Mid-December, 2018. I had been working for seven semesters at the most bittersweet job I have ever had. On one hand no one had paid me as well as them, on the other they thought it granted them the right to play with your needs. I was called into my boss’s office and heard the following:
‘Between you or me losing their jobs, you’re younger and you can get yourself another easier than me.’
And I was fired. Five days before Christmas. The day I was supposed to get a pay check that would literally pay for my holiday. Following my country’s working laws, a fired employee gets paid ten days after the date. You can do the math.
The worst thing was having to quit my therapy after only one appointment. A couple of days ago I felt the medicine had thoroughly left my system. Now I have to find another place and another medicine and hope it works.
And that is why I haven’t been writing Healing Arrow. It all happened before the episode when Oliver and I adopted our dog and it was the enormous amount of love I feel for him that gave me strength to still write. The next one is our first Christmas together and I should have written it two days before this year’s Christmas. I just couldn’t.

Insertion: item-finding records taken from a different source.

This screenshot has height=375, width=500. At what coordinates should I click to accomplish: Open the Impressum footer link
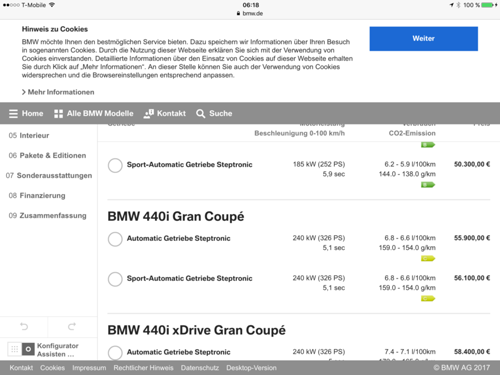(89, 368)
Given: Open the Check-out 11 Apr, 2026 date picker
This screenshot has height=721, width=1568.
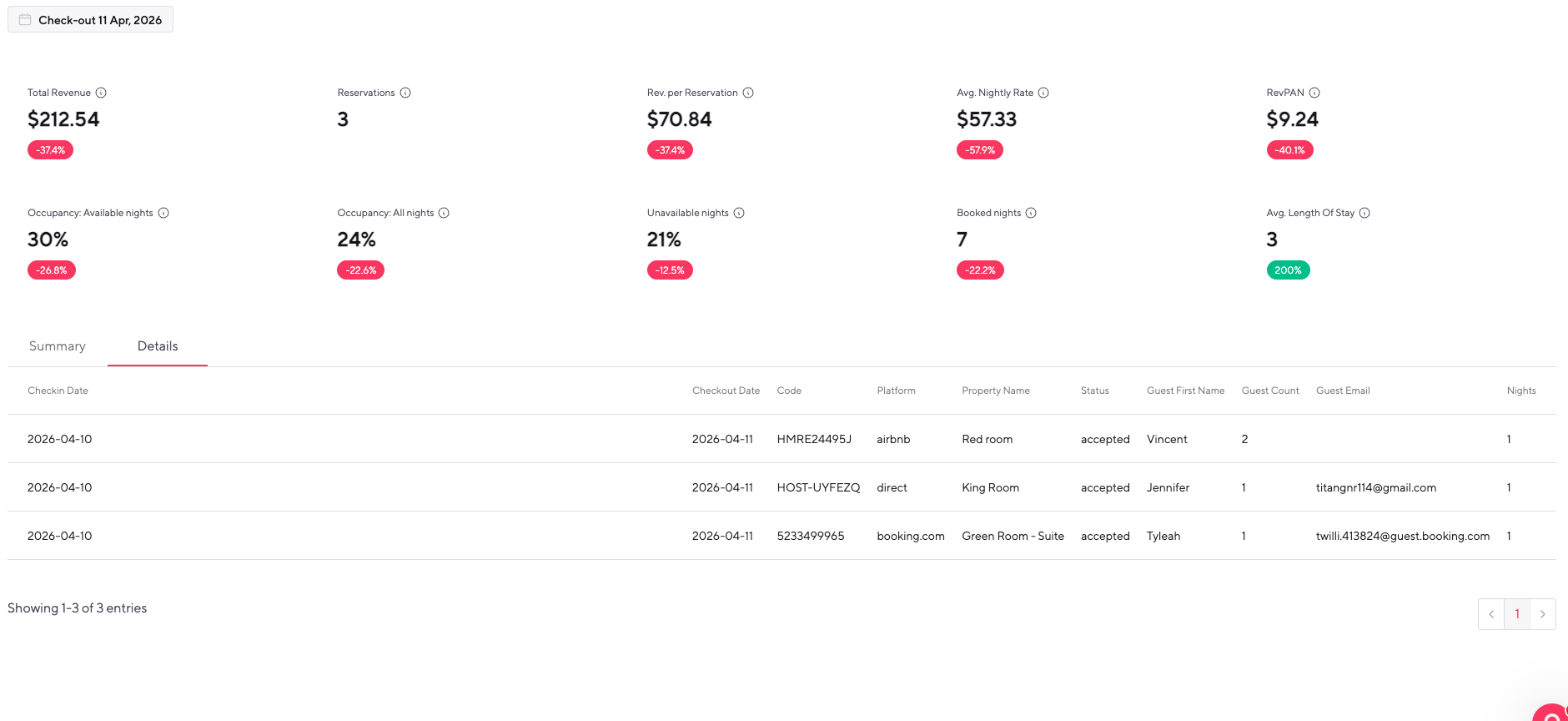Looking at the screenshot, I should pyautogui.click(x=91, y=20).
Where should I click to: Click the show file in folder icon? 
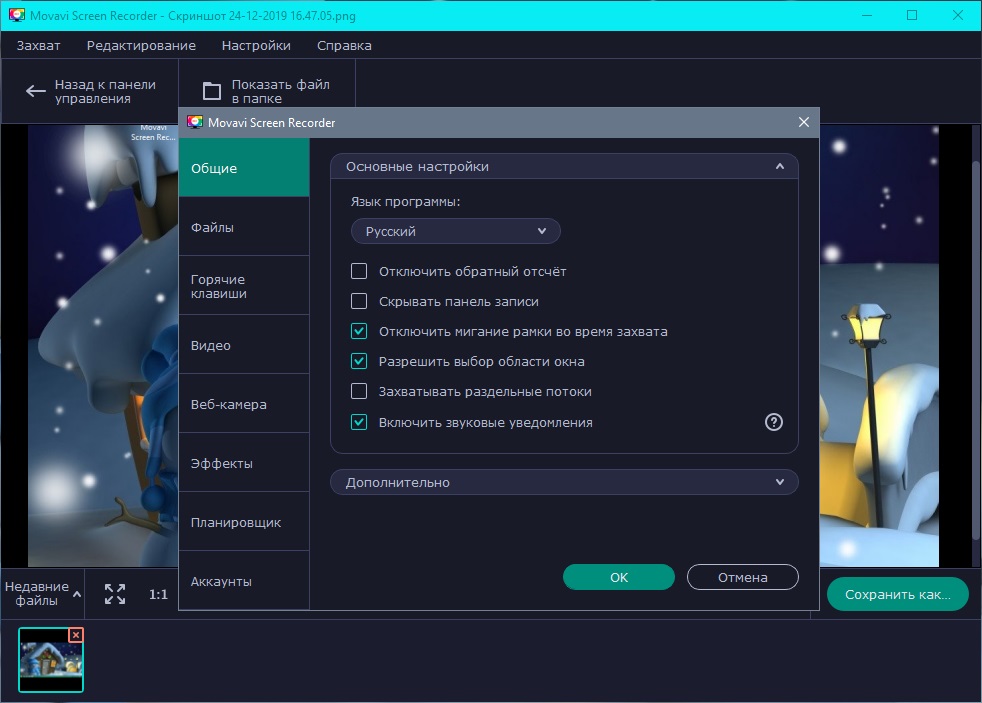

I couldn’t taint the memories I have of that Christmas eve five years ago with the pain and acid realisations that shrouded last Christmas. The funny thing is that I couldn’t stop comparing those two occasions. Back in 2013 I was facing the unknown with a feeling of confidence that I should have already known only led to bad moments. This time I was left facing a lack of comprehension that struggled to form in my brains. What was the point of trying to fully understand those words if they couldn’t change anything, if I myself didn’t want to change anything and most important, if I didn’t want to change the opinions I had of those people?
There was one thing though that I was certain I wanted to change, and that is my profession. I don’t know what the future holds and I don’t know if Healing Arrow will allow me time to enter the details, but I do know I am done entering classrooms in the role of the teacher.
I know I created some myself. Let them take the classrooms now. Let them take the challenge to improve other people’s lives. I am resting the marker. But I am not resting my writing. Life will continue. Healing Arrow will continue. I just need some time to finally digest it all.